コンプレッサーとは、空気に圧力をかけて小さくし、その力を使う機械です。様々な分野で欠かせない機械なんですが、大きな音がでたり、ドレンという排水が出たりするので、環境を悪くしないように様々な法律で規制をされているんですね。

使い方によっては、いろんな法律が関係することもありますが、今回はコンプレッサーに関係する代表的な法律の中から、環境に関わる3つ(騒音・振動規制法、フロン排出抑制法、下水道法・水質汚濁防止法)を取り上げて説明します。

コンプレッサーと騒音・振動

コンプレッサーは、空気を圧縮してタンクに送り、そこから工作機械、エアツールなどに供給されています。運転中に大きな音や振動を出すため、近所迷惑になることがあります。そのため『騒音規制法』や『振動規制法』によって、一定の条件を満たす設備は“特定施設”として規制されています。

具体的には、原動機(モーター)の定格出力が7.5キロワット以上のコンプレッサーは、原則として“特定施設”に該当します。ただし、環境大臣が認めた「静かで振動の少ない機種」は、7.5キロワット以上でも規制の対象外になることがあります。なお、この出力の基準は、自治体ごとに異なることがあるため、必ず自分の地域のルールを確認してください。

コンプレッサーを使う事業者が負う法的義務

では“特定施設”にあたるコンプレッサーを使う事業者には、どんな義務があるのでしょうか。

1つ目は、届出です。特定施設にあたるコンプレッサーを設置・変更・廃止する場合は、事前に自治体へ届け出が必要です。2つ目は、規制基準の遵守です。発生する騒音や振動が、地域ごとに定められた基準値を超えないように運用することを求めています。

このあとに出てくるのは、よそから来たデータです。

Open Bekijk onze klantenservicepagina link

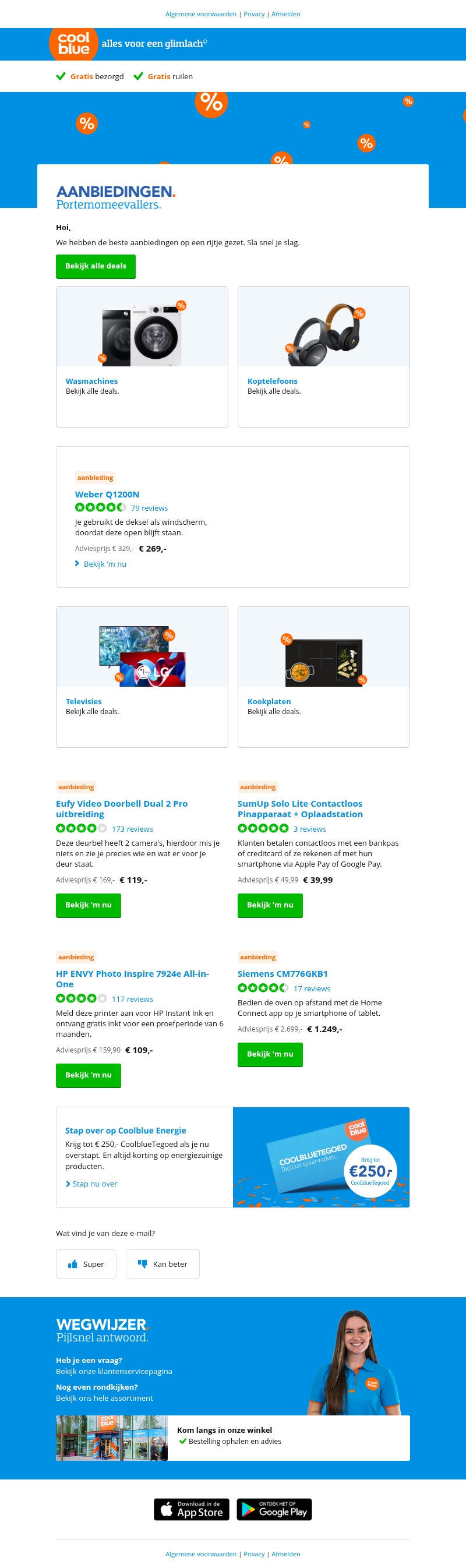pos(114,1371)
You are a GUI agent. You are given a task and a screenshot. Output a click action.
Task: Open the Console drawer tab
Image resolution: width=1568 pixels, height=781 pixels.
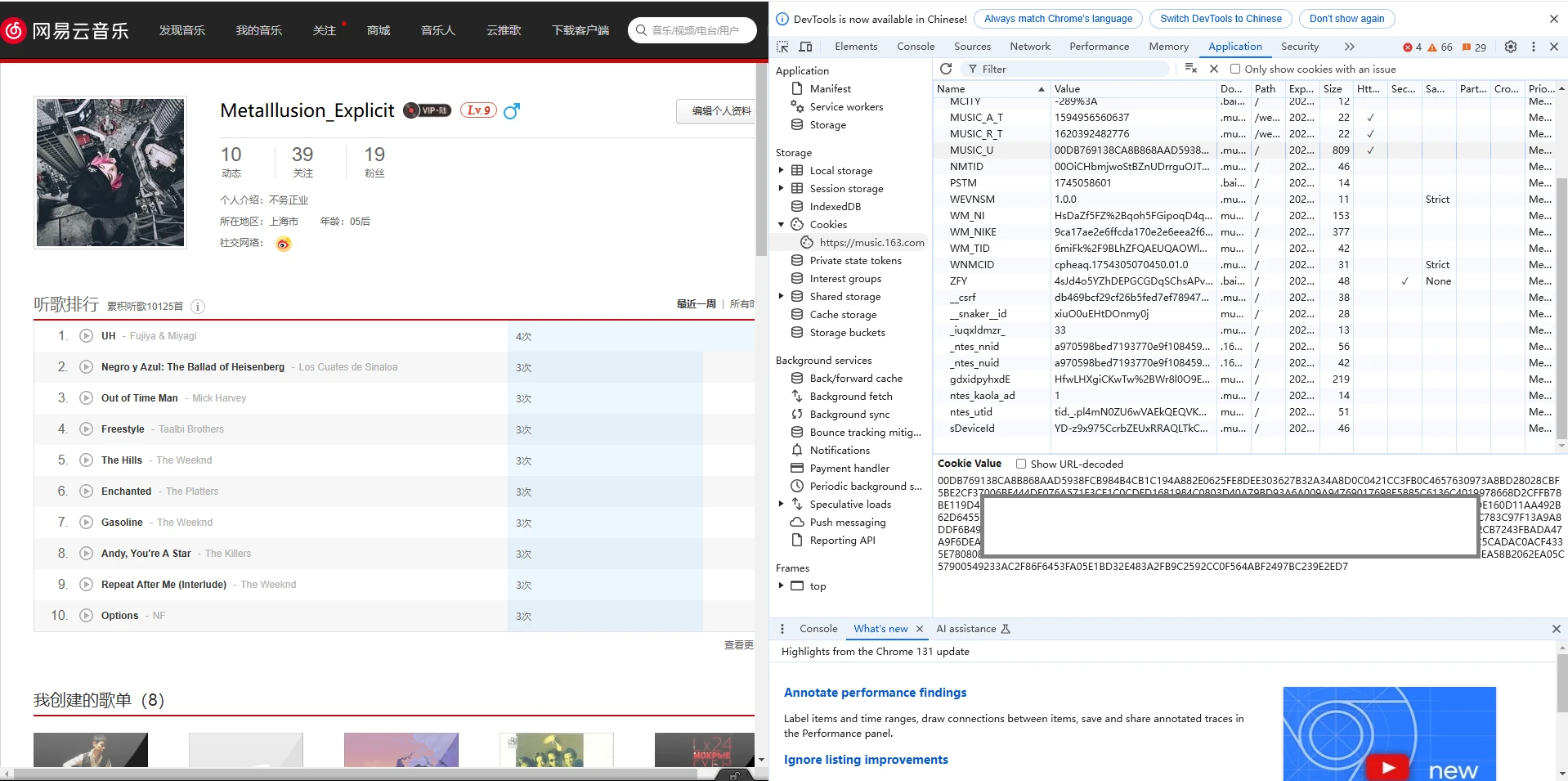click(x=818, y=629)
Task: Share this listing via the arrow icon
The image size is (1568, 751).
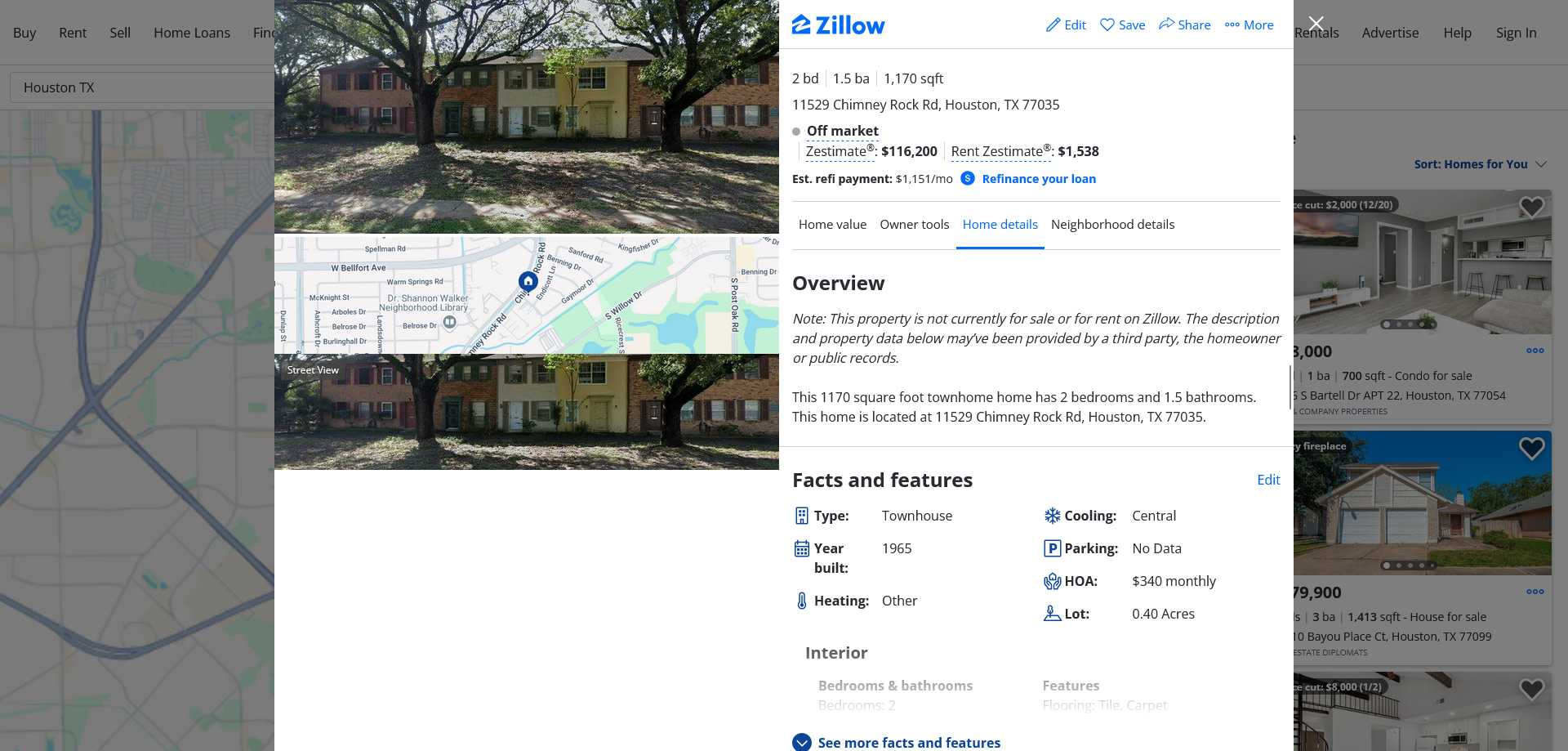Action: 1166,25
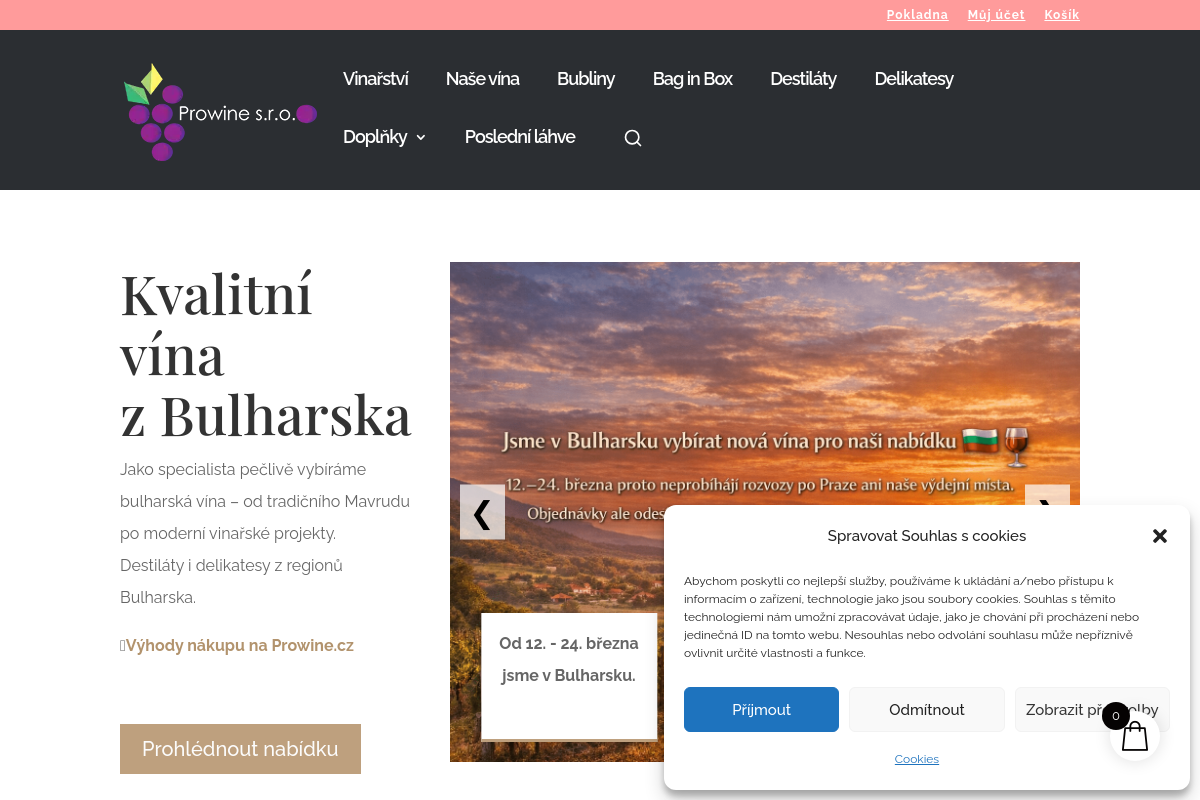Expand the Doplňky submenu chevron
This screenshot has width=1200, height=800.
point(421,137)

騒音・振動の規制基準の例をご覧いただきましょう。これは神戸市の例です。

騒音については、地域が第1種から第4種までの“地域区分”に分かれており、それぞれに昼間、朝夕、夜間の時間帯ごとで、許容される音の大きさが決められています。例えば、第1種区域、つまり住宅地では、昼間は50デシベル、夜間は40デシベルが上限です。一方、振動の基準は、第1種と第2種の区分で、昼間・夜間の基準値が設定されています。同じデシベルという単位のように見えますが、騒音と振動とでは中身は別のものなので、注意をしてください。それから測定場所にも注意が必要です。騒音や振動規制法では、音や振動の大きさは“敷地境界”で測定するのが基本です。これは、周辺住民への影響を評価するためです。一方、労働安全衛生法に基づく職場の騒音管理では、“作業場内”で行うのがです。このように法律によって、測定場所が異なる点には注意が必要です。

コンプレッサーと気候変動

一部のコンプレッサーには、空気中の水分を除去する「エアドライヤー」がついています。このエアドライヤーの中には、冷媒に「代替フロン」が使われていることがあります。代替フロンは、冷却力は高いのですが、強い温室効果があり、地球温暖化につながります。そのためエアドライヤーのついたコンプレッサーは、フロン排出抑制法という法律により「第1種特定製品」として管理しなければなりません。

エアドライヤーつきコンプレッサーの使用者に課される主な義務について確認しておきましょう。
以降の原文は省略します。